La UBA (Universidad de Buenos Aires), presentó una medida cautelar ante la justicia para frenar las auditorías que busca realizar el Gobierno a través de la SIGEN (Sindicatura General de la Nación).
La universidad le pidió a la justicia del fuero contencioso en lo administrativo federal, que declare la inconstitucionalidad de un artículo de la reglamentación de la ley de Administración Financiera y los Sistemas de Control del sector público nacional. Con ello se dio inicio a una batalla judicial entre la UBA y el Gobierno.

Asimismo, la UBA solicitó la medida cautelar mientras se reivindica el rol de auditor para la AGN (Auditoría General de la Nación), que depende del Congreso y pide una acción declarativa de certeza. La petición fue hecha por el rector de la universidad, Ricardo Gelpi, con el respaldo del letrado Sergio Pascale.
Por su parte, el titular de la SIGEN, Miguel Blanco, ordenó a su equipo preparar una contra cautelar para que se les permitan iniciar los controles en la institución educativa, lo que pone más presión al conflicto con las casas de estudio.

Las universidades son controladas por la AGN.
El juez en lo contencioso-administrativo federal, Diego Cormick, se declaró competente para entender la demanda presentada por la universidad y dispuso que el Poder Ejecutivo Nacional y la SIGEN produzcan en cinco días un informe para argumentar por qué el organismo debe realizar las auditorías.
La fiscalía concluyó que el fuero en lo Contencioso Administrativo Federal es el que debe intervenir en la demanda porque, para resolver, "será necesario recurrir de modo preponderante al análisis y aplicación de principios y normas de derecho público constitucional y administrativo", explicó.

Una vez que se reciba el informe del Gobierno, el juez estará en condiciones de decidir si detiene o no la inspección de la SIGEN en la institución educativa, conforme lo solicitado por el rector.
Qué busca auditar el Gobierno
La SIGEN iba a empezar a auditar la universidad desde el pasado 28 de octubre, con el objetivo de analizar, en primera instancia, los fondos que el Tesoro Nacional le transfirió en los últimos años.
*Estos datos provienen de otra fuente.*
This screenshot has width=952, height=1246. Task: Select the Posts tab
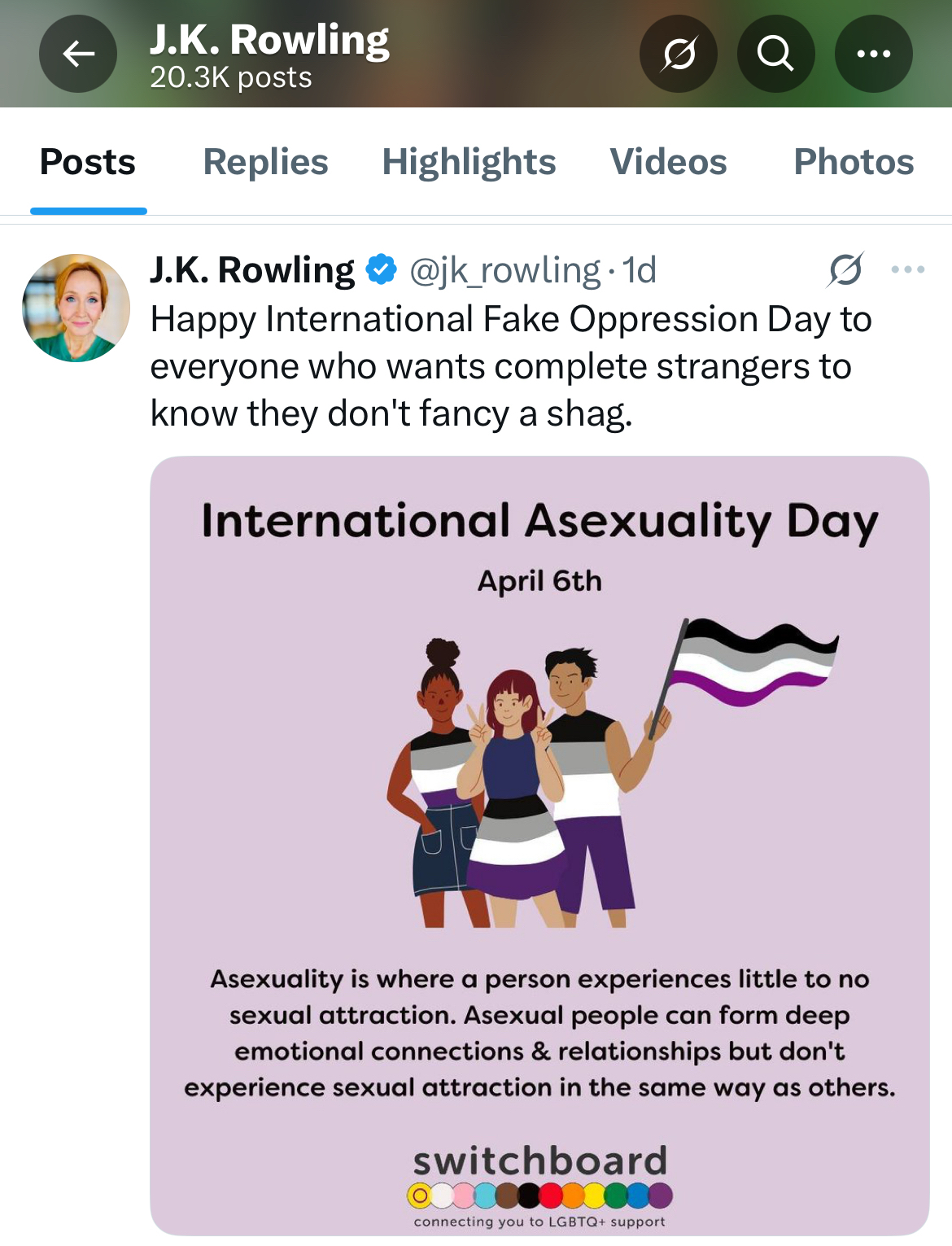(88, 162)
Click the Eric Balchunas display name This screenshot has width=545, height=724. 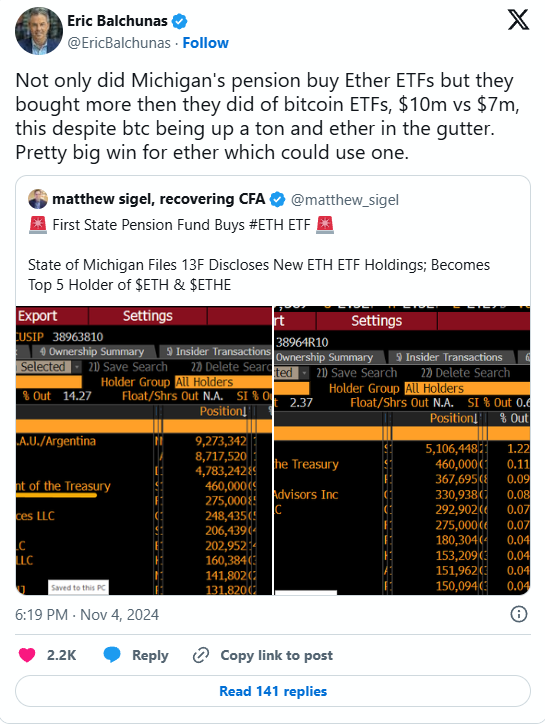click(x=117, y=21)
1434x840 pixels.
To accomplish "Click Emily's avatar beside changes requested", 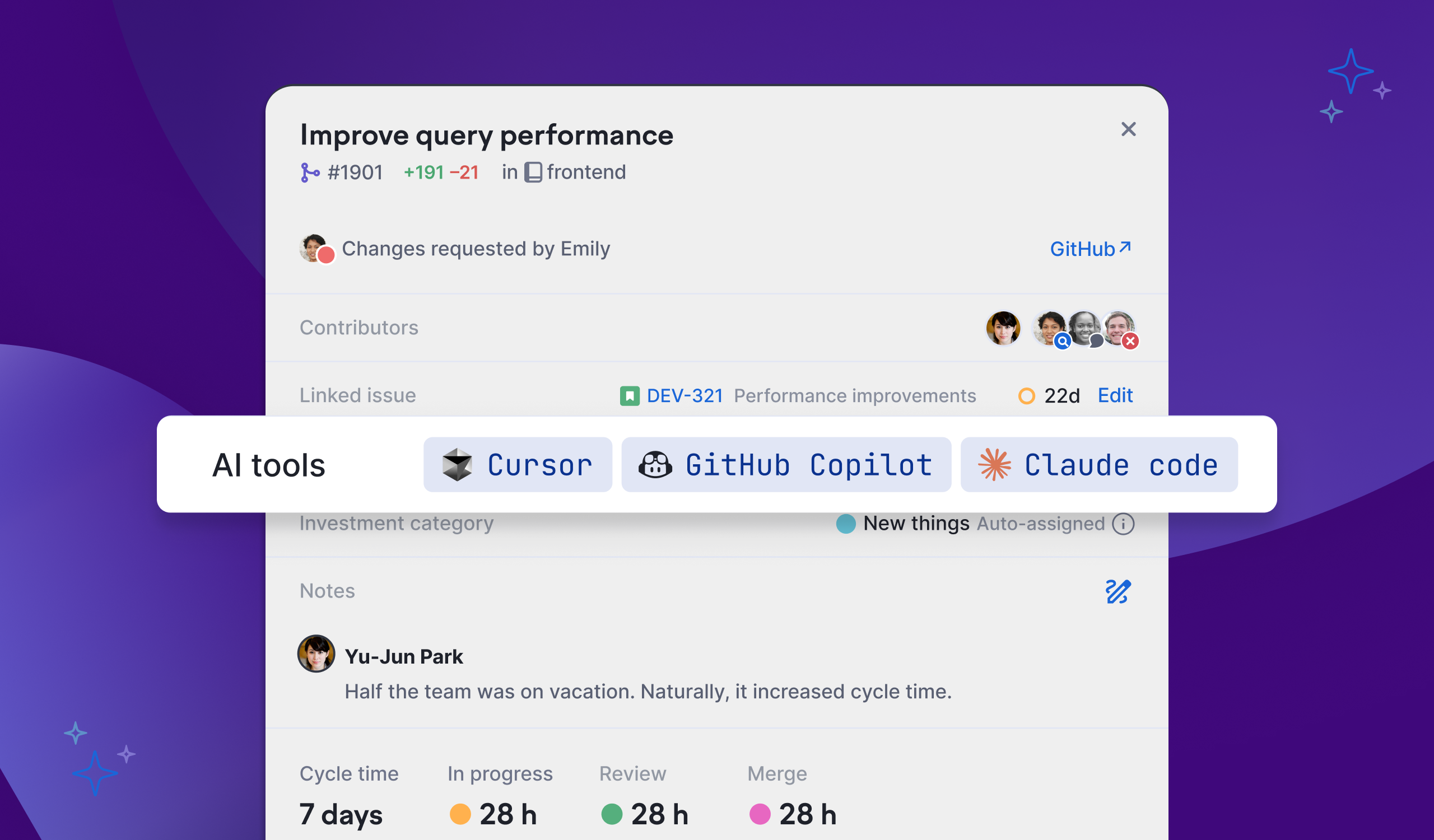I will [314, 249].
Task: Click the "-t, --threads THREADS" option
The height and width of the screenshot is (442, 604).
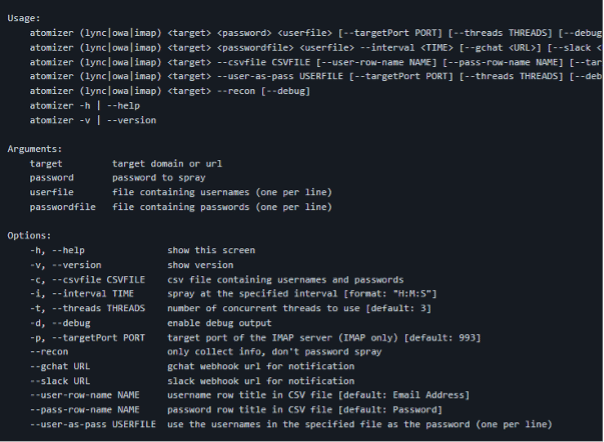Action: point(88,309)
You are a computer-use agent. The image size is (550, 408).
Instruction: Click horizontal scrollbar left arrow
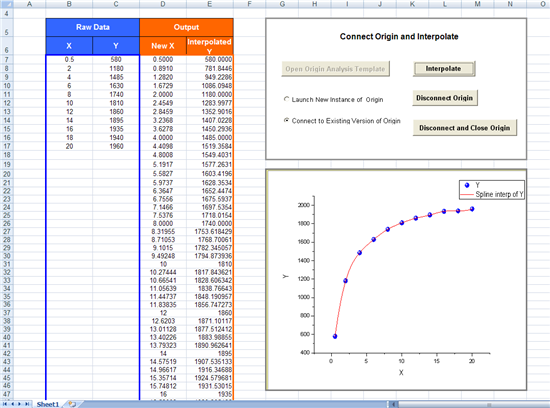[x=394, y=404]
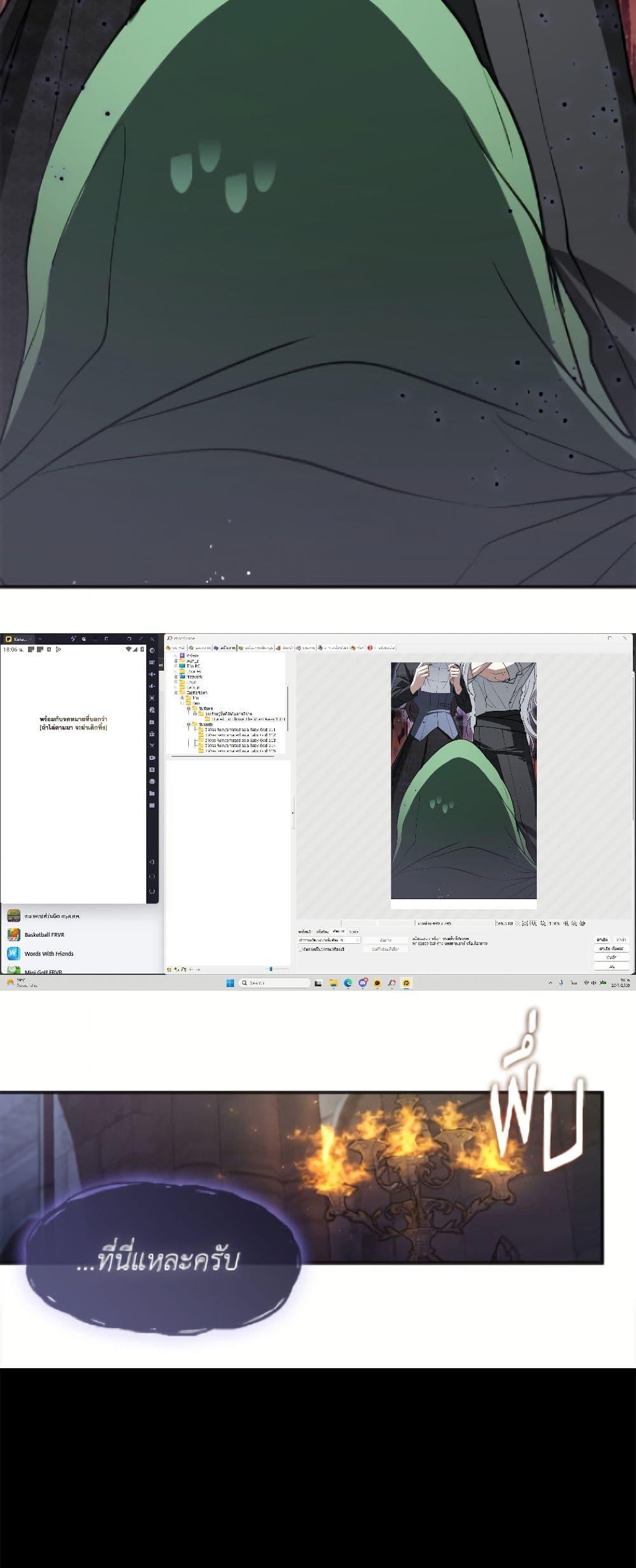Open File Explorer from the taskbar
636x1568 pixels.
(x=334, y=983)
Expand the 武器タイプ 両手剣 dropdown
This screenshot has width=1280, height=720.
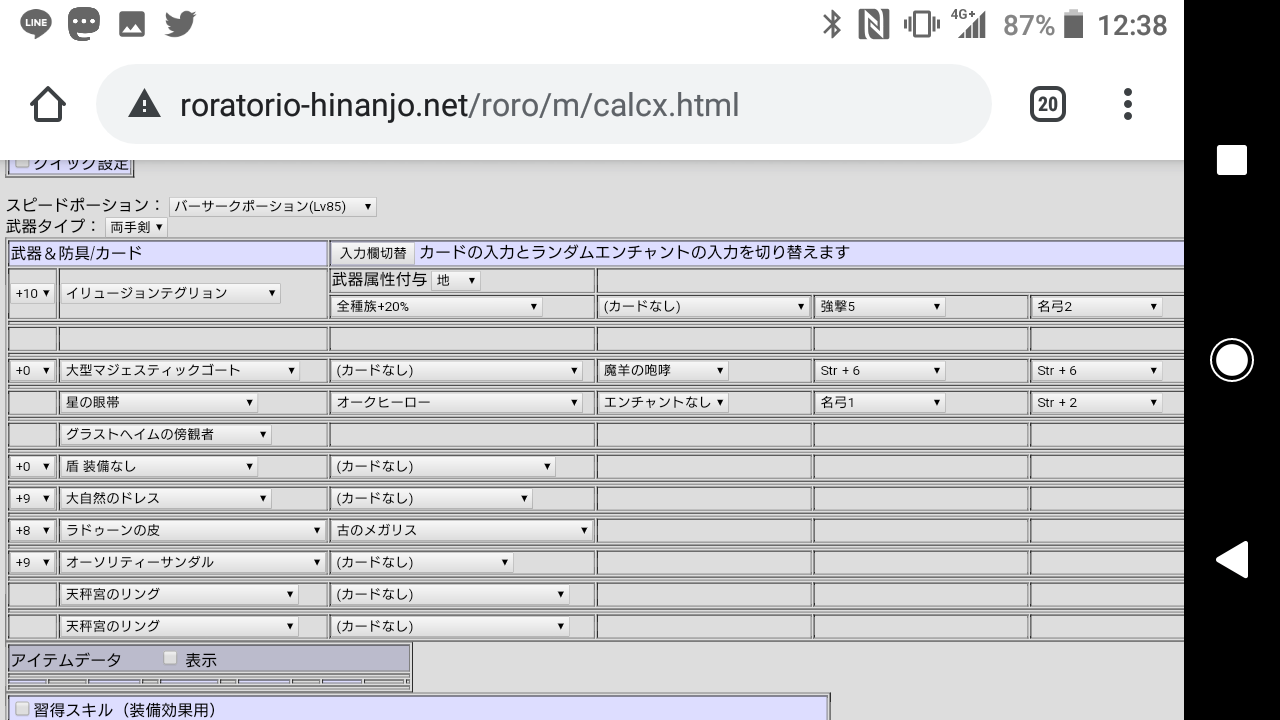(x=136, y=227)
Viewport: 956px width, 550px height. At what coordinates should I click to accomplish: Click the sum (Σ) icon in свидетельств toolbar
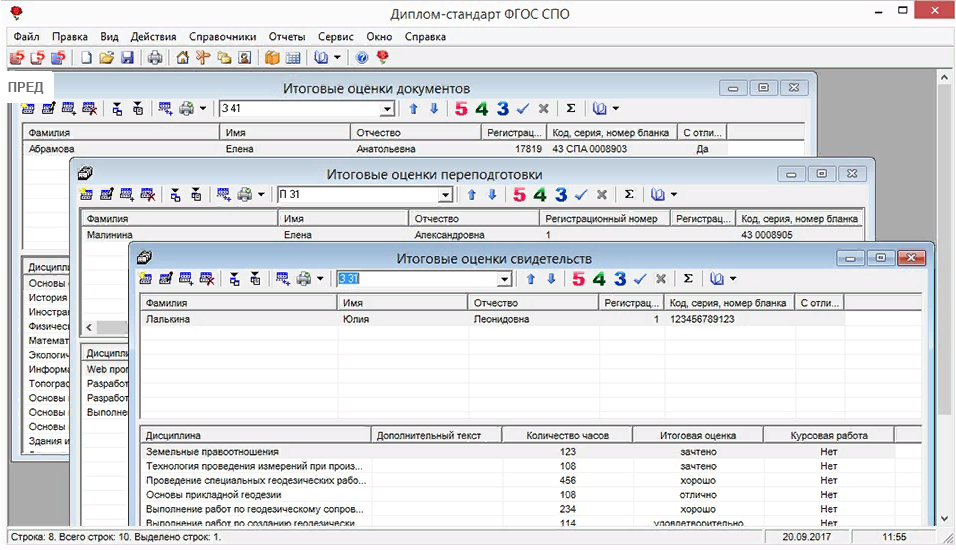click(x=688, y=279)
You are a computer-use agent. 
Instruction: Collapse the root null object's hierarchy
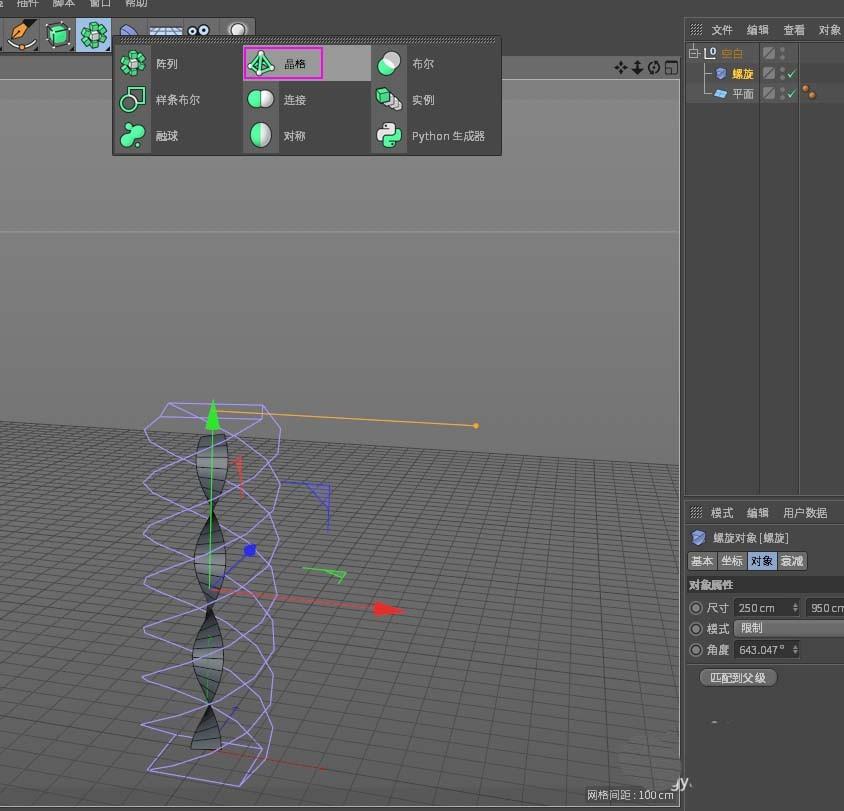coord(693,52)
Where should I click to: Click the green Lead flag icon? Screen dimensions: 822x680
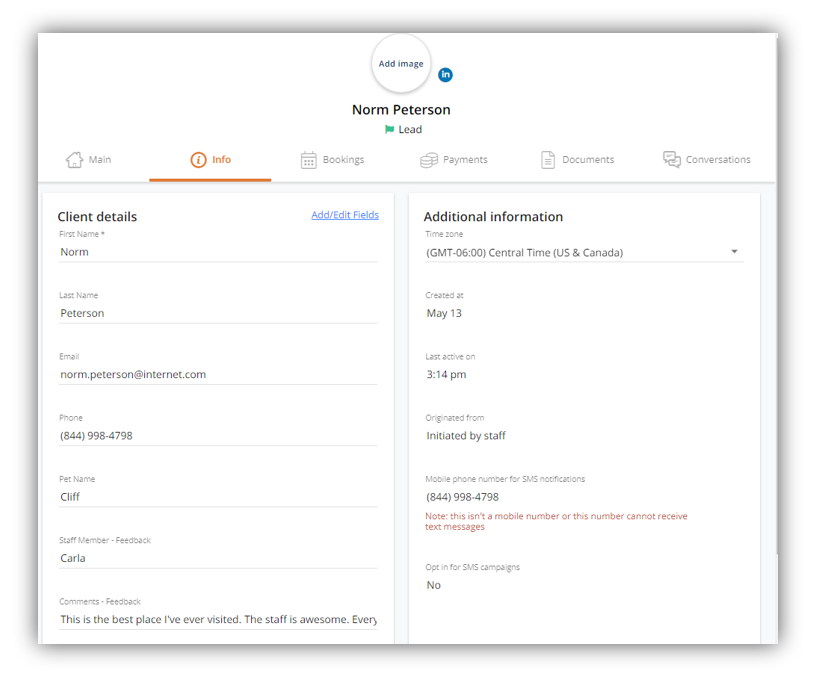390,129

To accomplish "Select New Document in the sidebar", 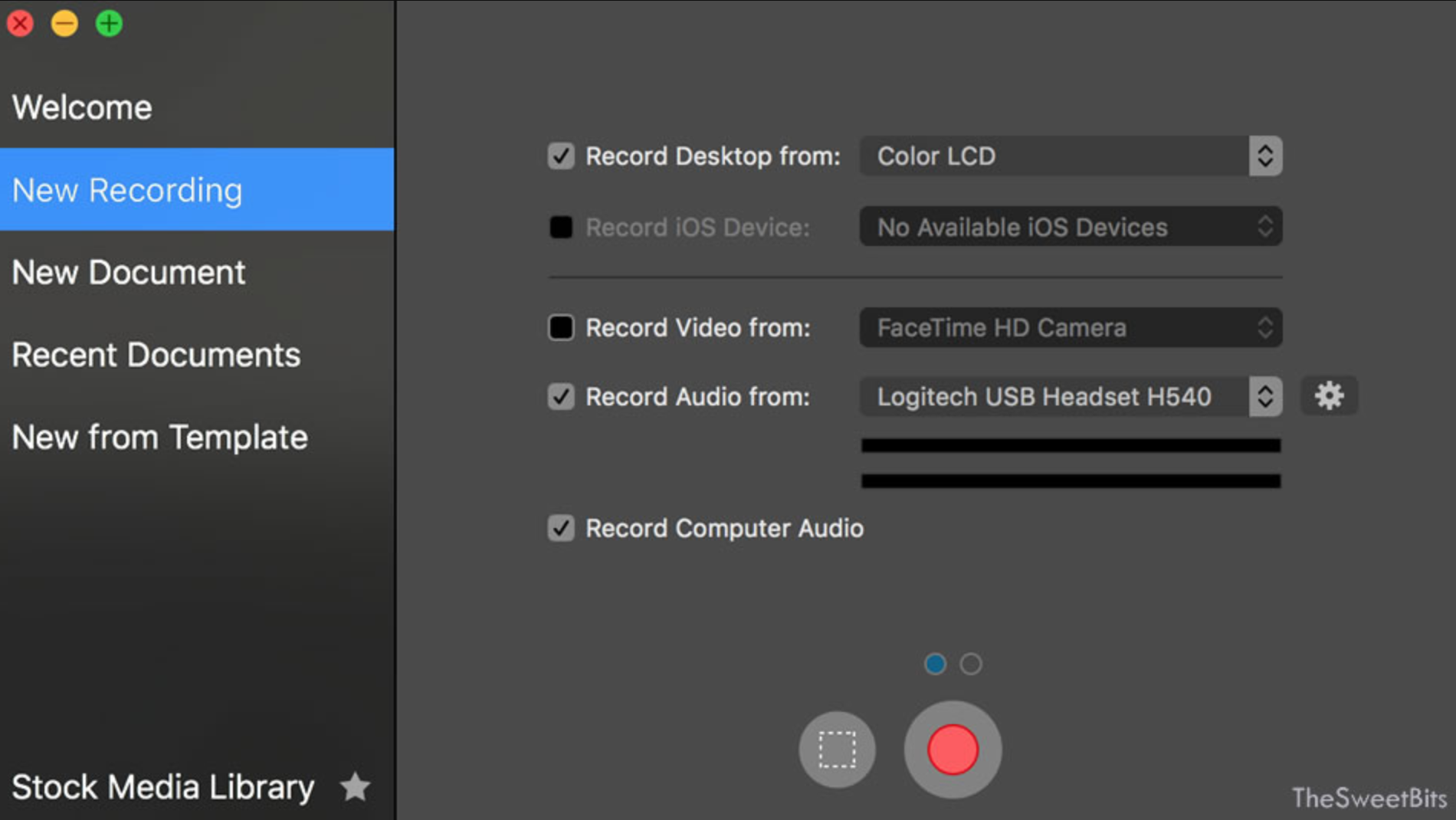I will (x=129, y=272).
Para la UBA la SIGEN no tiene legalidad para auditar las universidades.
Según la SIGEN la institución no rindió cuentas entre 2020 y 2022 sobre el 89 % de los fondos que recibió en el marco de diferentes programas universitarios. Se trata de unos $8000 millones sobre los que no se especificó su destino y utilización. Además, se le suman otros $500 millones para infraestructura, que tampoco está claro cuál fue su uso entre 2015 y 2019.